Исходный текст
● ● ● ●
Лидия Алексеевна Чарская

Школьная библиотека (Детская литература)
В книгу вошла повесть Лидии Чарской «Смелая жизнь». Героиня повести – знаменитая «кавалерист-девица» Надежда Дурова, участница Отечественной войны 1812 года, в том числе Бородинского сражения, совершившая немало подвигов.

Для среднего школьного возраста.

Лидия Алексеевна Чарская

Смелая жизнь

Историческая повесть

«Скачи, мой конь, во весь опор…»

Смотрите, смотрите: человек идет по дороге. За спиной мешок, а в мешке что? Богатство несметное: золото, драгоценности. Изумруды, рубины, сапфиры…

Богач.

Да мешок у богача с изъяном: дыра. Не слишком велика. Вернее сказать, дырка. И в дырку то сапфир нырнет, то изумруд вывалится. Какой в канаву закатится, какой в пыли пропадет, ногами затопчут.

Но богачу хоть бы что. Богатству несметному мелкие убытки не беда. Бог с ним, думает, не обеднею. Не тужит.

Кто ж поверит, что такие глупые богачи существуют на свете? Не верите? А ведь это мы с вами. Да, да, мы.
● ● ● ●
Представленные данные

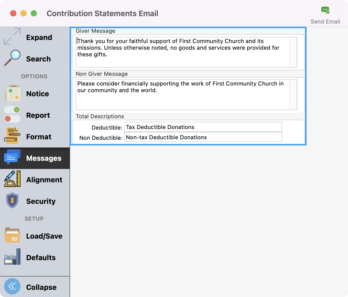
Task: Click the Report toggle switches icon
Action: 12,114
● ● ● ●
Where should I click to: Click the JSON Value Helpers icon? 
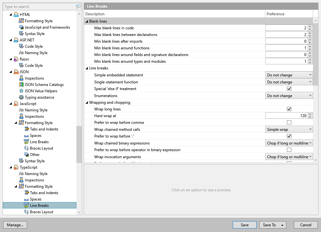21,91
● ● ● ●
Задания
**A.** Кто является героиней повести согласно тексту о повести «Смелая жизнь»?
**B.** Продолжите текст о повести «Смелая жизнь», начав сразу после его последнего предложения.

Ответы
**A.** Знаменитая «кавалерист-девица» Надежда Дурова.

**B.**
Мы на исторической дороге нашей точно так поступали со значительной частью отечественной культуры.

Только недавно, кажется, опомнились. На разрушенный храм пожертвования собираем; полотна художников, проклятых нами, из запасников достаем; улицам и градам давние имена возвращаем. Ценности, которыми с легкостью пренебрегли, отыскиваем в грязи.

И вот… вновь переиздаем Чарскую. Через много лет. В том далеком 1918 году перестал выходить журнал «Задушевное слово», и осталась недопечатанной – о, отчаяние юных читателей! – ее последняя повесть «Мотылек». Четыре крохотные малышовые книжонки, что выпустила она в 1920-е годы под псевдонимом Н. Иванова, думаю, не в счет. Исчезли с полок тома и томики ее сочинений – их в стране остались единичные экземпляры, редкость, раритет. Кого ни спроси, ни у кого нет. Выросло несколько поколений, для которых Чарская – пустой звук. А всю первую треть XX века не было в России детского писателя популярней.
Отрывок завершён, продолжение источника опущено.